En ello andamos
Despedir al invierno caminando por Madrid con los años y el buen humor a cuestas… Tomás Martínez
Estaba bien preparado para disfrutar mi diario paseo por el barrio. Era una mañana de fin de invierno, tibia y soleada, pintiparada para prescindir de bufanda, gorra de visera, guantes… y de ese puñetero bastón que me tenía frito. De buena gana hubiera dejado en casa los veinte años que me parecían sobrantes y las recomendaciones de mi mujer, que me aconsejaba prudencia y templanza siempre que tenía ocasión. ¡Ni que fuera un viejo!
Pián, pianito, avancé por la calle con aire pretendidamente marcial, eso sí, vigilando el estado de las baldosas para evitar los acostumbrados tropezones y caídas. El sol, el paso marchoso y el buen ánimo, siempre me piden acompañamiento musical y, como único recurso, tiré de pasodoble y me marqué, canturreando, “Chiclanera”, que de tanto en tanto se instala en mi memoria. Al rato, buscando el sol, cambié de acera y de música y, como pude, ataqué osadamente el “Himno a la Alegría”. El caso es ponerle música a la vida.
La primera parada fue, como siempre, ante el escaparate de mi ferretería favorita, hipnotizante con su contenido mágico de mil achiperres, de los que alguno, incluso, tiene funciones que sirven para algo. Normalmente quedaba pasmado ante tanto ingenio de andar por casa, pero en esta ocasión me llamó la atención el reflejo de la cristalera con la imagen pensativa de un señor mayor, con cara de pocos amigos. Me pareció, no sé porqué, que me alertaba de la conveniencia de ejercer la sabiduría práctica suficiente para mantener la serenidad en situaciones adversas, compensando la disminución de fortaleza física con el necesario coraje mental. Nada menos. Una luna de escaparate devolvía mi imagen real junto con algunas reflexiones que traía puestas. Todo un portento de la ferretería.

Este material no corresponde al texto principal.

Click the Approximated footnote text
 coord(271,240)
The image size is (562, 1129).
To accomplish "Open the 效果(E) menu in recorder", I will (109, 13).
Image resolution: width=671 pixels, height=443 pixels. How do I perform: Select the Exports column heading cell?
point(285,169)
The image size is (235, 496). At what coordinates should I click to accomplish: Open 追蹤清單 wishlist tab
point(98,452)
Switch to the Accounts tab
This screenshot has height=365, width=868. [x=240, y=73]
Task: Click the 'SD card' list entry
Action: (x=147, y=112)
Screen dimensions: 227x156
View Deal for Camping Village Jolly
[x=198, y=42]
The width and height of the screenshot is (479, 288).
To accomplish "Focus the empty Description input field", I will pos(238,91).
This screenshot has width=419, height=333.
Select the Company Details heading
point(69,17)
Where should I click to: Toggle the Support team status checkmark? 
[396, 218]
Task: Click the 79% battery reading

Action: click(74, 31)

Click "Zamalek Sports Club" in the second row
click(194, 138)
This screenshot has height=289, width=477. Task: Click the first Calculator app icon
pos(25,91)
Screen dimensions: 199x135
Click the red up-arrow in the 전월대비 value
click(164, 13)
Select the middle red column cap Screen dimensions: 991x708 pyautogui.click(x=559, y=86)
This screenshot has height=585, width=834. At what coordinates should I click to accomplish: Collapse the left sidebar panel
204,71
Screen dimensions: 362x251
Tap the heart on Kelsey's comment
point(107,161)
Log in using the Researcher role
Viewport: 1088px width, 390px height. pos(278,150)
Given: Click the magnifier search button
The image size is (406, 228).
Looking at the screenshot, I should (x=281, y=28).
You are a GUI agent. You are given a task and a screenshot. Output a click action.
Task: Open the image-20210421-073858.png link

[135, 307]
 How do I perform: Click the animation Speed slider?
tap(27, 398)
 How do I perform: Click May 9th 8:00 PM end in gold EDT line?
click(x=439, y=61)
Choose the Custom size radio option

Mirar sin pensar demasiado es importante para vagar callejeando, dejando errar las ideas, recibiendo imágenes, sonidos y olores del entorno, influido por todo lo que nos envuelve.
La obligada segunda estación del paseo no podía ser otro lugar que la vidriera de una apetitosa pastelería, lugar con fuerza magnética para tentar a los golosos. Todo lo que allí se ve y se huele es un monumento a la gula, aunque mis pruebas analíticas, con su contumaz tendencia al exceso, aconsejan alejarme de cualquier tentación azucarada. Claro que mirar no contamina. O poco.
¡Qué pena! ¡Cuánta frustración! Pues no. Con el paso del tiempo he conseguido instalarme un lacónico dogma: Lo que no se puede, no se puede. Y punto.
Durante la tranquila caminata, mientras repaso con desorden algunas reflexiones y fisgo aquí y allá, canturreando entre dientes, no pierdo de vista las pizarras de los restaurantes y bares, que en las aceras exponen sus menús. Mirando sin mirar pero no dejando pasar ni una. Proclaman la República Independiente de la Cuchara, la libre elección entre Patatas riojanas, Lentejas estofadas, Macarrones con chorizo, Fabada asturiana, Paella valenciana, Cocido madrileño, Caldo gallego y demás del mismo talante. Gastronomía patriótica. Democracia de plato hondo.
Impregnado de filosofía epicúrea y estoica, con el apetito estimulado por la suculenta lectura callejera, es imperativo el regreso a casa, previa visita a la panadería de cada día. Vuelvo como un recién nacido, con un pan debajo del brazo. Como está mandado.
Aquí también estamos bien provistos de cucharas y el fin de la mañana nos pilla con ellas en la mano. Es justo y necesario. Con atmósfera ideal, un toque relajado y la compañía elegida, lo bueno sabe mejor y lo mejor, excelente. En ello andamos.